* _WORK TO DO_: Can you repeat the lines below with "icon" substituted by "symbol" everywhere it occurs, changing nothing else?

* _RECORDS PROVIDED_:

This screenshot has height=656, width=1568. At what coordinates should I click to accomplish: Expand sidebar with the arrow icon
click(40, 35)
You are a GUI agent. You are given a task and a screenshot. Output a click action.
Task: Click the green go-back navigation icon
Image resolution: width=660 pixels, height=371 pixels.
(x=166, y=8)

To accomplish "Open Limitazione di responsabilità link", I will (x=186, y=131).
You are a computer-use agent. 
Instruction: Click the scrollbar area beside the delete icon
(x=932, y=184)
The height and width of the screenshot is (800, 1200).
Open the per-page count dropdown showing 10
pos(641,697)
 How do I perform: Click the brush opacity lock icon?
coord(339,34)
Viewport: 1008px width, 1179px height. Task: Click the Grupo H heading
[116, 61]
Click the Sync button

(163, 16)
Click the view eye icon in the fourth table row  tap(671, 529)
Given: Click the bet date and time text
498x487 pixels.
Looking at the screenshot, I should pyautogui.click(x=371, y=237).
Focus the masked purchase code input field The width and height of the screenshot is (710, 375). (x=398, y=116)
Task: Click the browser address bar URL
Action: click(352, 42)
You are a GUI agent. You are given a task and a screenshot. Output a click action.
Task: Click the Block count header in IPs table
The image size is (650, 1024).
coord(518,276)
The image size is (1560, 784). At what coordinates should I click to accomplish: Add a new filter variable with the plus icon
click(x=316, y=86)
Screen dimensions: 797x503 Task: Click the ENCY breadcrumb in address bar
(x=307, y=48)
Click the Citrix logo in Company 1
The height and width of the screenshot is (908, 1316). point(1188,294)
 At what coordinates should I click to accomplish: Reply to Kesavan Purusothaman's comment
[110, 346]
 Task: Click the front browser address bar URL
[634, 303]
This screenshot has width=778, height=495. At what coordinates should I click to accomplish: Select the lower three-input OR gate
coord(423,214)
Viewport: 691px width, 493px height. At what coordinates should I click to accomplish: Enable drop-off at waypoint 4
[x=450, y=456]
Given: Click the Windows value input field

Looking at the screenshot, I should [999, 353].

* _SOLUTION TO THIS PROBLEM_:
This screenshot has height=656, width=1568. At what coordinates should I click to accomplish: Expand sidebar with the arrow symbol
click(40, 35)
You are a GUI agent. You are given a task and a screenshot. Output a click action.
Task: Click the green go-back navigation symbol
Image resolution: width=660 pixels, height=371 pixels.
(x=166, y=8)

To accomplish "Open Limitazione di responsabilità link", I will (x=186, y=131).
You are a computer-use agent. 
Instruction: Click the scrollbar area beside the delete symbol
(x=932, y=184)
The height and width of the screenshot is (800, 1200).
Open the per-page count dropdown showing 10
pos(641,697)
 How do I perform: Click the brush opacity lock symbol?
coord(339,34)
Viewport: 1008px width, 1179px height. Task: Click the Grupo H heading
[116, 61]
Click the Sync button

(163, 16)
Click the view eye symbol in the fourth table row  tap(671, 529)
Given: Click the bet date and time text
498x487 pixels.
Looking at the screenshot, I should pyautogui.click(x=371, y=237).
Focus the masked purchase code input field The width and height of the screenshot is (710, 375). (x=398, y=116)
Task: Click the browser address bar URL
Action: click(352, 42)
You are a GUI agent. You are given a task and a screenshot. Output a click action.
Task: Click the Block count header in IPs table
The image size is (650, 1024).
coord(518,276)
The image size is (1560, 784). At what coordinates should I click to accomplish: Add a new filter variable with the plus symbol
click(x=316, y=86)
Screen dimensions: 797x503 Task: Click the ENCY breadcrumb in address bar
(x=307, y=48)
Click the Citrix logo in Company 1
The height and width of the screenshot is (908, 1316). point(1188,294)
 At what coordinates should I click to accomplish: Reply to Kesavan Purusothaman's comment
[110, 346]
 Task: Click the front browser address bar URL
[634, 303]
This screenshot has width=778, height=495. At what coordinates should I click to accomplish: Select the lower three-input OR gate
coord(423,214)
Viewport: 691px width, 493px height. At what coordinates should I click to accomplish: Enable drop-off at waypoint 4
[x=450, y=456]
Given: Click the Windows value input field

Looking at the screenshot, I should [999, 353].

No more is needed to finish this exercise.